START EXTRACTED MATERIAL

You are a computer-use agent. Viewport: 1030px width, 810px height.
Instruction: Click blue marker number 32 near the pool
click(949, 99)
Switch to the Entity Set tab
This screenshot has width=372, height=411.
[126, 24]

END EXTRACTED MATERIAL

| EXERCISE AIM |
Every line from the one containing "Instruction: Click blue" to the close of the records must be reproduced exactly. Include both ends and nothing more.

| RESULT FOR THIS EXERCISE |
Instruction: Click blue marker number 32 near the pool
click(949, 99)
Switch to the Entity Set tab
This screenshot has width=372, height=411.
[126, 24]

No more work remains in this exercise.